- Work item
All lines from the one that contains "Image resolution: width=660" through the close of the entries below are to be repeated exactly, without any pictures.

- Extracted entries
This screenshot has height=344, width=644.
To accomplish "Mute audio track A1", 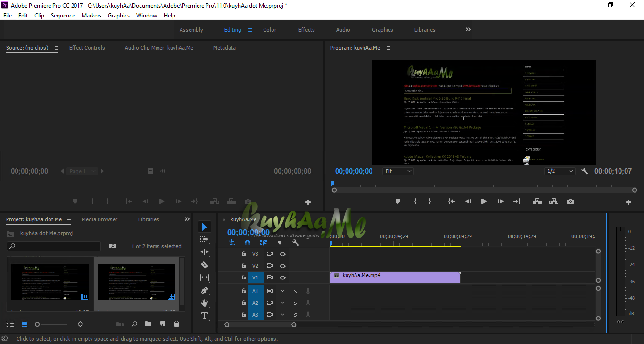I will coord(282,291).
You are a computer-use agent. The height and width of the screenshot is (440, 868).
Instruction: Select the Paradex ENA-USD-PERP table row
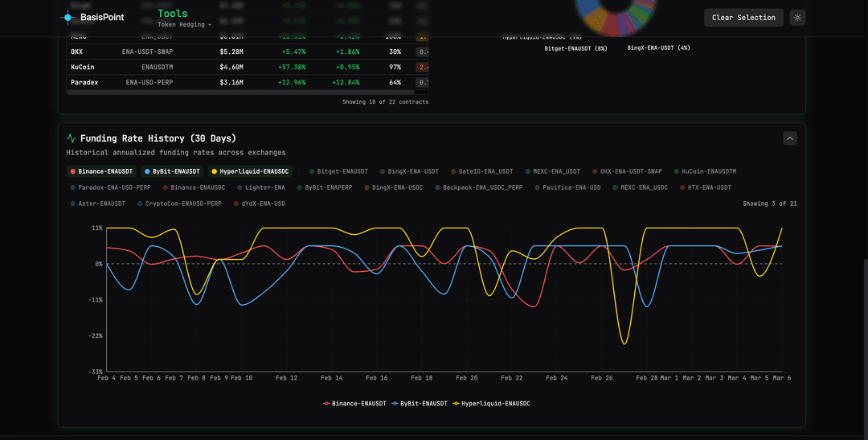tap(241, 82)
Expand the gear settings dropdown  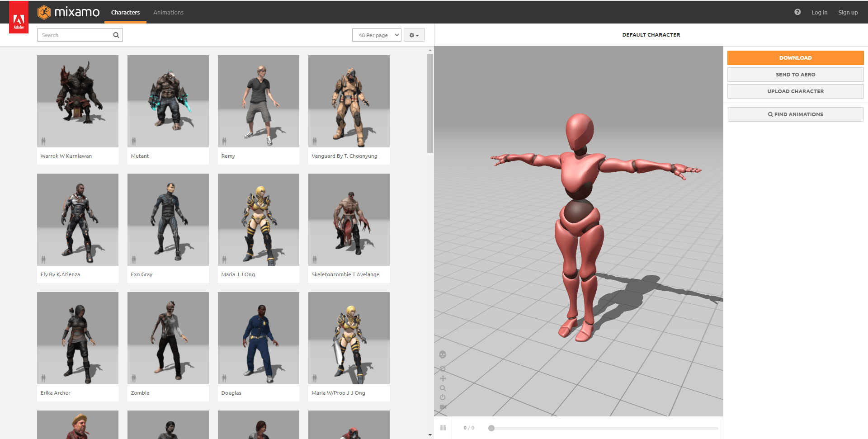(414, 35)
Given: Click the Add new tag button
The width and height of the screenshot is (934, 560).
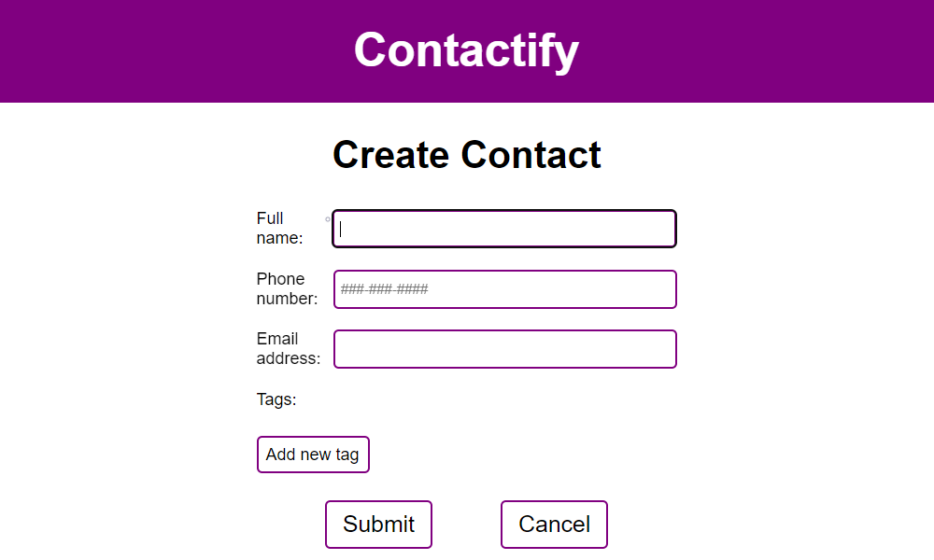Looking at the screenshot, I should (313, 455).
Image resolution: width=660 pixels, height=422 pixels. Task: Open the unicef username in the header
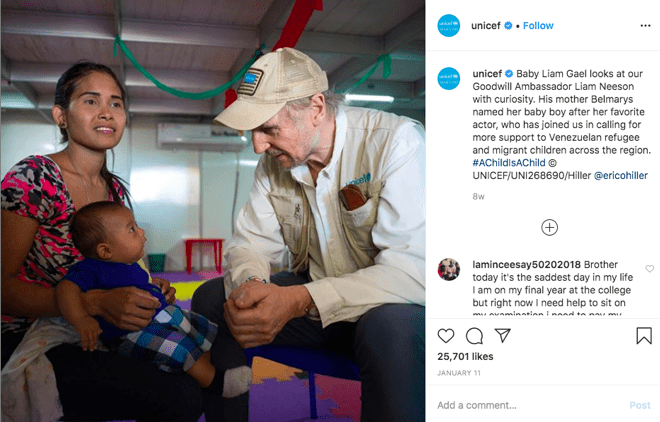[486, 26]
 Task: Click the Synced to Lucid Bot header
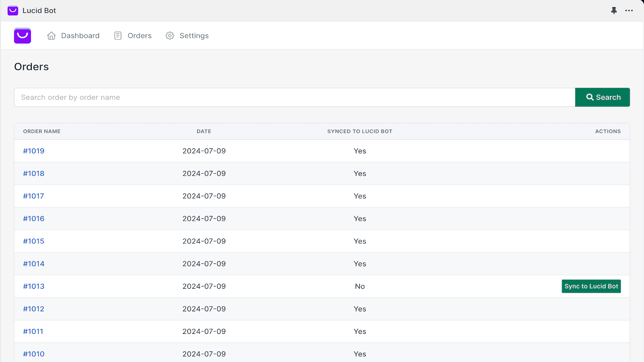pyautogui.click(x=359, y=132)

- Task solution
Image resolution: width=660 pixels, height=422 pixels. Task: Open the unicef username in the header
[486, 26]
 Task: Click the Synced to Lucid Bot header
pyautogui.click(x=359, y=132)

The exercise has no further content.